→ Required action:
Would you output the entries below only from the line containing "Task: Open the Theme File Editor link" through the line containing "The image size is (1336, 640).", exactly as they stand and with both ends included?

→ Collected data entries:
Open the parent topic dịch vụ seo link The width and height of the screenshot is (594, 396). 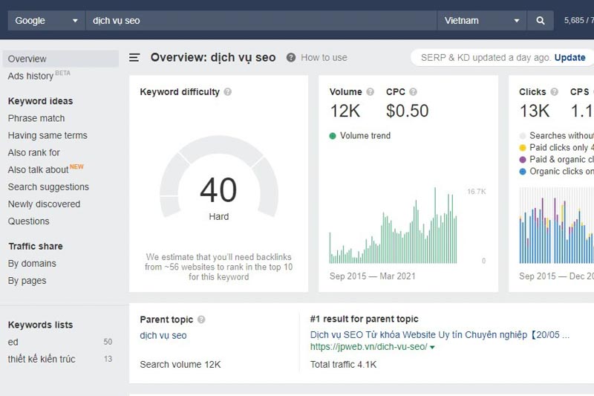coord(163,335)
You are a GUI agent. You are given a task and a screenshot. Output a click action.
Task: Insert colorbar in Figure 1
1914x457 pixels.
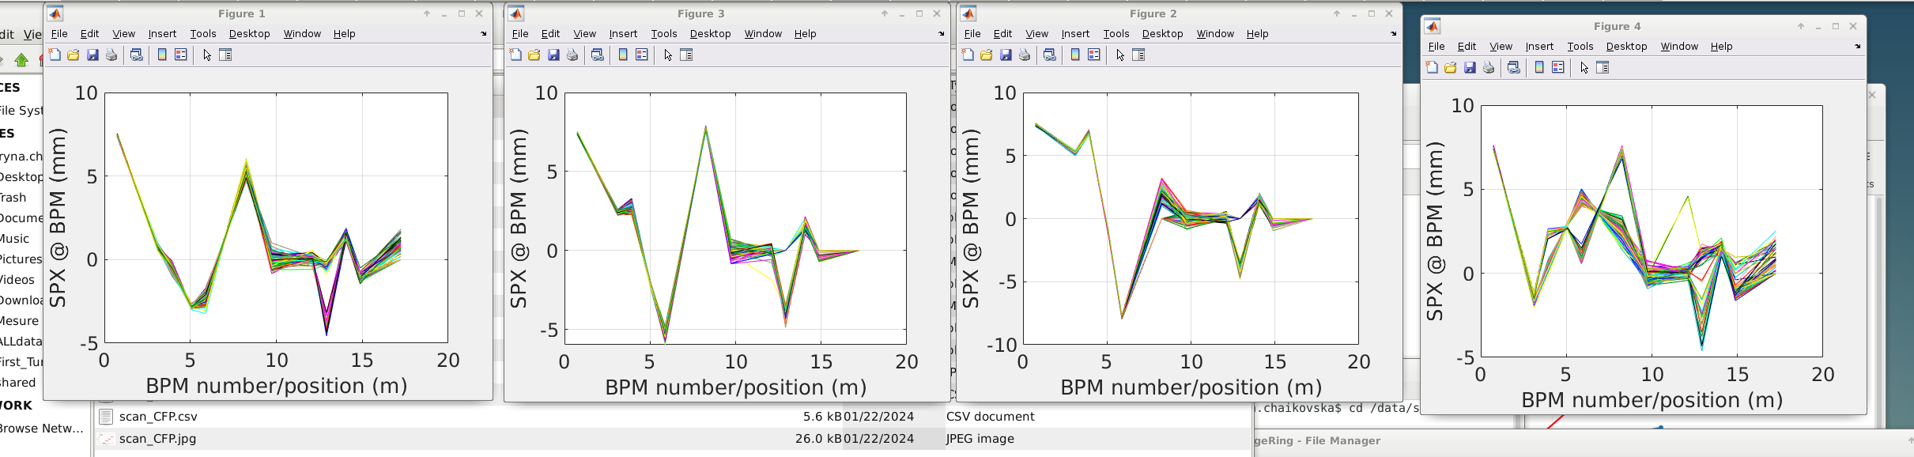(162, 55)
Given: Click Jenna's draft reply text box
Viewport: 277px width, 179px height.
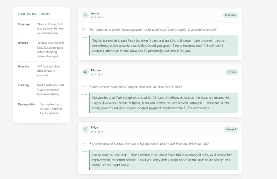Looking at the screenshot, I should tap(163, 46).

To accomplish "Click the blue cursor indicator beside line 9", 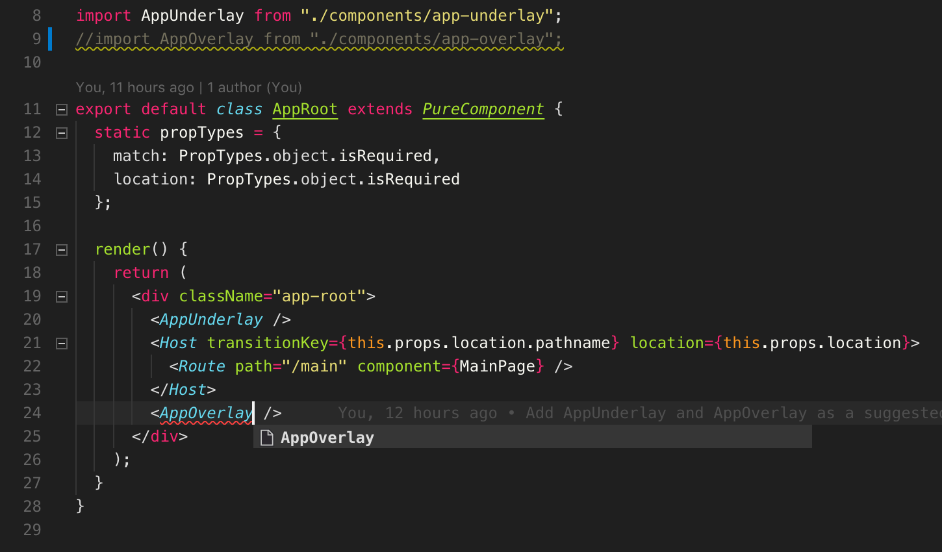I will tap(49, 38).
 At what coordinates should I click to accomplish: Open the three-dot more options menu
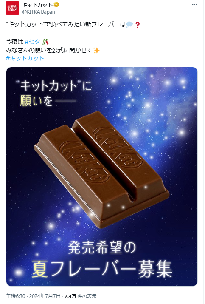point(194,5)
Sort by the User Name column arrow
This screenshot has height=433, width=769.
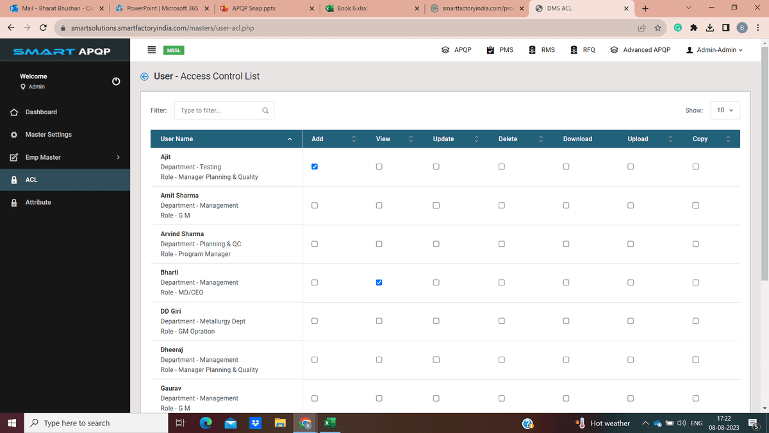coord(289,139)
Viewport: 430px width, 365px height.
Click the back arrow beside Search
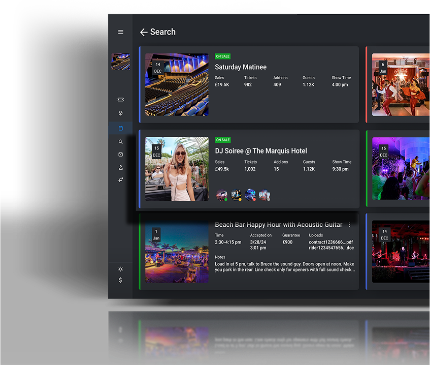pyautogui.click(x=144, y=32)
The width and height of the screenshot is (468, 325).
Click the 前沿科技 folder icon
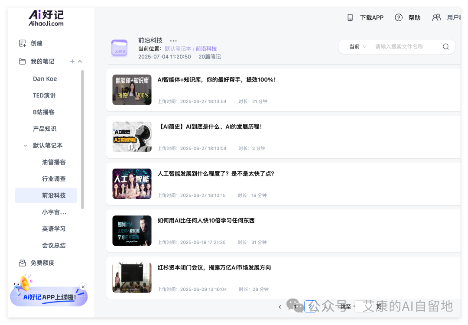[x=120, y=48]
--
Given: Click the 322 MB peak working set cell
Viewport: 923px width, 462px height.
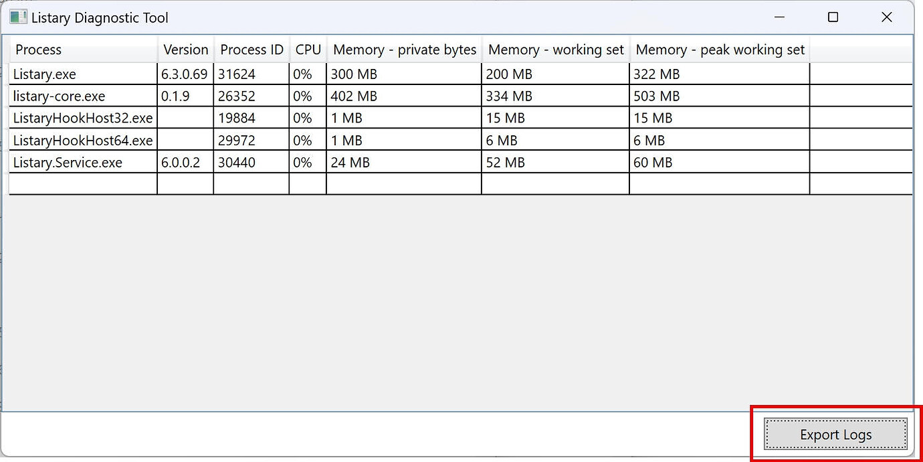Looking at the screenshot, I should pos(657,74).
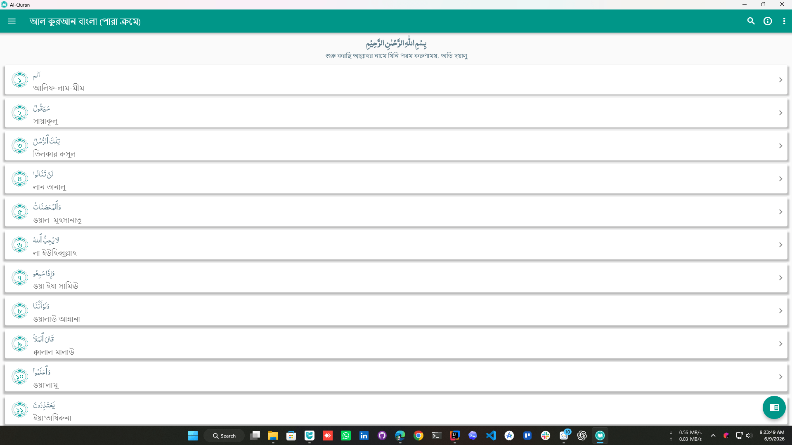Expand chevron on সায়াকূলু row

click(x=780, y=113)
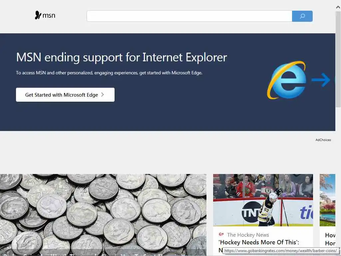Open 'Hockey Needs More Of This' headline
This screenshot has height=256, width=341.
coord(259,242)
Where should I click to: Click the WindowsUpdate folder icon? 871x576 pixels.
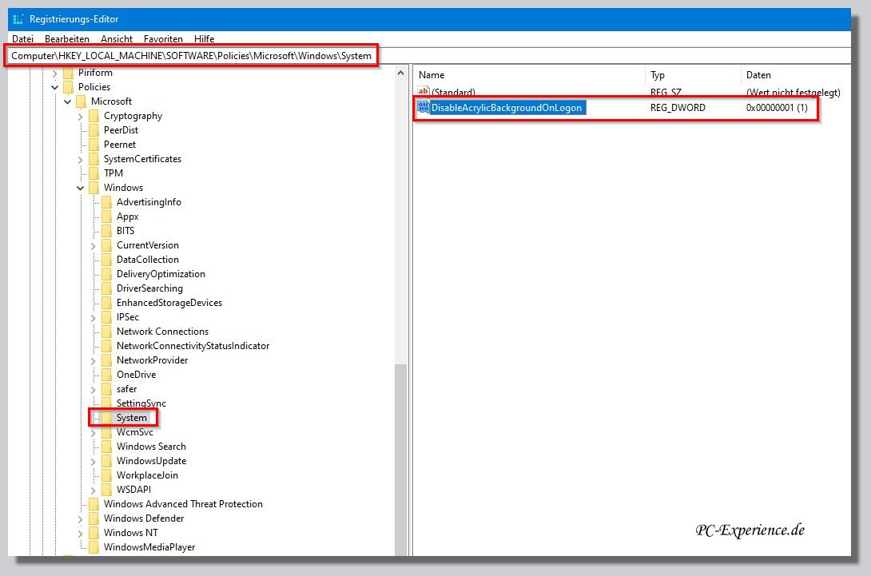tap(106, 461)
---
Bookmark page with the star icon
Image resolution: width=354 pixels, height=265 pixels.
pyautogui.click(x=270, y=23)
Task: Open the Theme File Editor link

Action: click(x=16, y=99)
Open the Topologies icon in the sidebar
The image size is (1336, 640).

→ Reply to the task:
Task: Open the Theme File Editor link

Action: click(x=16, y=99)
Open the Topologies icon in the sidebar
The image size is (1336, 640).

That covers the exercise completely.